Methyl salicylate, or oil of wintergreen, is chemically related to acetylsalicylic acid, the active ingredient in aspirin. As such, it is an excellent pain reliever. However, folks who are sensitive to aspirin should not use products containing methyl salicylate without consulting a healthcare professional.

Capsaicin is the active component in chili peppers (also known as capsicum), and can be quite irritating. However, when used as a cream or patch, capsaicin may provide deep, warm pain relief. Capsaicin patches are an excellent way to treat lower back pain, since they can remain in place for many hours. In creams, capsaicin can be combined with menthol to provide both warm and cool pain relief. Just don't get capsaicin into your eyes!

What to use when

For noceptive pain caused by exercise or injuries, or even pain associated with carpal tunnel syndrome, menthol-containing products such as BioFreeze are a good option. BioFreeze also contains an herbal extract, called Ilex, which helps drive menthol deeper into the skin for better efficacy. One nice option with BioFreeze is that it comes in a roll on form. The roll on allows you to apply directly to the affected area, with minimal waste. For those of you with arthritis in the hands, or with carpal tunnel syndrome, both the roll on or the hands-free applicator are good options.

If a menthol-only product like BioFreeze is ineffective, combination products such as Sombra are a good alternative. Sombra contains menthol and camphor. In addition, Sombra has a small amount of capsaicin for additional relief. The Sombra roll on is a good product to self-apply directly to the lower back.

Another alternative is Salonpas Gel . This product contains methyl salicylate and menthol. The combination is quite strong. However, people with known allergies to aspirin should not use Salonpas gel without checking with their medial professional.

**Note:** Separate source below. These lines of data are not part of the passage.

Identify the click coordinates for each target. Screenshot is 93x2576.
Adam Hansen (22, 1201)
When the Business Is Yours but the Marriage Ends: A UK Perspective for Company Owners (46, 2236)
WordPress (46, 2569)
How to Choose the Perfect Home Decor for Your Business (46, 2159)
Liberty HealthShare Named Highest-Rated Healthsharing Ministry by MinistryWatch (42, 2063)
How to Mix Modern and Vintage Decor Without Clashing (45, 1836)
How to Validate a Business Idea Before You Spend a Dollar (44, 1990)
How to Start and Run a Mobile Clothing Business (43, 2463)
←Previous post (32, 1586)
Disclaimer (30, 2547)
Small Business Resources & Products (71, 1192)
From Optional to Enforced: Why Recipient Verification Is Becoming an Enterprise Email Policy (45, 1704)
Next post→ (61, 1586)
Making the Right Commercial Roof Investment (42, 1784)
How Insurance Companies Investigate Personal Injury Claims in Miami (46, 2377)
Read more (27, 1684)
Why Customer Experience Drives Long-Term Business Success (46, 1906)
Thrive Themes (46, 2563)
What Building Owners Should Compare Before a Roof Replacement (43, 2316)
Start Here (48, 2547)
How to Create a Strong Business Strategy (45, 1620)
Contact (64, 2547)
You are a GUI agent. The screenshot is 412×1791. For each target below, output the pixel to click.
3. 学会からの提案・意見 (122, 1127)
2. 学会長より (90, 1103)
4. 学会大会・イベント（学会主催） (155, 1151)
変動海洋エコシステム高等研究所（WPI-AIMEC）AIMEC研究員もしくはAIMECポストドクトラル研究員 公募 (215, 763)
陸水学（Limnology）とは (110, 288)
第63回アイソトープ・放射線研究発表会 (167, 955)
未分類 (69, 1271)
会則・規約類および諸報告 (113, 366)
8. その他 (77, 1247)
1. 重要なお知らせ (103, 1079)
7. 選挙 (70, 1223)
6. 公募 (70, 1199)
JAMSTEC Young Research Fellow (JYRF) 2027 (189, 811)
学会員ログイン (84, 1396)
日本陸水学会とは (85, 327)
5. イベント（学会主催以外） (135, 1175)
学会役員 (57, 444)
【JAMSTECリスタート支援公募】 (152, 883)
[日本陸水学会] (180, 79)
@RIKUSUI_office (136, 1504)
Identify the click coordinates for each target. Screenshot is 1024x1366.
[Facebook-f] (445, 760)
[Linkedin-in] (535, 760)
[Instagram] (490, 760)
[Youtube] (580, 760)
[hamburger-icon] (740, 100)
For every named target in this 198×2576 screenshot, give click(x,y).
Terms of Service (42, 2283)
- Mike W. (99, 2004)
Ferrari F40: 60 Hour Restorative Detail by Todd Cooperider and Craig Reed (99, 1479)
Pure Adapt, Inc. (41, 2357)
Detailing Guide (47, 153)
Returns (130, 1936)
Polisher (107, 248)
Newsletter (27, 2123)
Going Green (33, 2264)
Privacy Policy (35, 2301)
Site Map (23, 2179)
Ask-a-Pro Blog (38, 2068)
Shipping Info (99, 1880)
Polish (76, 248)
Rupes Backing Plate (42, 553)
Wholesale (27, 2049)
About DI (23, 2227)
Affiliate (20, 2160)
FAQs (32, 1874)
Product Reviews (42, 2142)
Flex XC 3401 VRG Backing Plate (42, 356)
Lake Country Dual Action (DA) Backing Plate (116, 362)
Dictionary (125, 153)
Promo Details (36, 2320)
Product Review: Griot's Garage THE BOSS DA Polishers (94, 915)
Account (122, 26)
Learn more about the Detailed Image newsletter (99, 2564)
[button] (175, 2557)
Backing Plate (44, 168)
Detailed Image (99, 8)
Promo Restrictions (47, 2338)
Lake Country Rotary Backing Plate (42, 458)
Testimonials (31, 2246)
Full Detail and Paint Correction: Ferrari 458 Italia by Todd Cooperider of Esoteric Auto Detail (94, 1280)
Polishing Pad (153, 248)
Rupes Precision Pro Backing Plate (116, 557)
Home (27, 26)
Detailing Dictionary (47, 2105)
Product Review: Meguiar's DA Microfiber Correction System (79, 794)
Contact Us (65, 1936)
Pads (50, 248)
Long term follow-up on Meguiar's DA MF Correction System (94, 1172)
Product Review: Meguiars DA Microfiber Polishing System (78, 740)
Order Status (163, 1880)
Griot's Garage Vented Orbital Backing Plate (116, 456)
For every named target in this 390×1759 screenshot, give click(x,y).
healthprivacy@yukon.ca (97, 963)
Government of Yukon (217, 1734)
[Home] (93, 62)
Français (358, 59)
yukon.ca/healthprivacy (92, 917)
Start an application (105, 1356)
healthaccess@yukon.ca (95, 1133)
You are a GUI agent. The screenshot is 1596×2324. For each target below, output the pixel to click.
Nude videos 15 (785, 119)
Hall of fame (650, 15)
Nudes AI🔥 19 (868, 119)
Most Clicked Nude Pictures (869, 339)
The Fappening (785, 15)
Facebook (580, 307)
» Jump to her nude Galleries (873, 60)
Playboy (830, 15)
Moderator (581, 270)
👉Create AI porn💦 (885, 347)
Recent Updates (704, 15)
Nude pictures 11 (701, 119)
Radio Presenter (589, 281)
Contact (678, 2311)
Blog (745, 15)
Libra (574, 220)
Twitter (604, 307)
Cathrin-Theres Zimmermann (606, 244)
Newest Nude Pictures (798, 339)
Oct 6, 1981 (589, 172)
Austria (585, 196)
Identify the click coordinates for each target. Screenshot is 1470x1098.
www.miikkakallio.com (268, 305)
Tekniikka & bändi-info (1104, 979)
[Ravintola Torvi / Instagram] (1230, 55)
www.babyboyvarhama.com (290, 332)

Lower back pain is a bit more complicated, as there can be many causes. In fact, back pain can have elements of nociceptive pain, incident pain, and psychogenic pain. For this type of pain, Salonpas patches were developed. Please note that Salonpas patches contain blends of camphor, menthol, and/or methyl salicylate, or capsaicin (known as Salonpas Hot ). The Salonpas Hot patches are perfect for the lower back due to their size and their ability to stretch as you move.

Conclusions

Today’s topical analgesics are much more powerful and sophisticated than those sold previously. While some of the ingredients have not changed, the delivery systems have, making these ingredients more effective, with less odor than some of the older products sold in supermarkets. Devices such as the roll on and patches may result in lower product use, thus saving you money in the long run.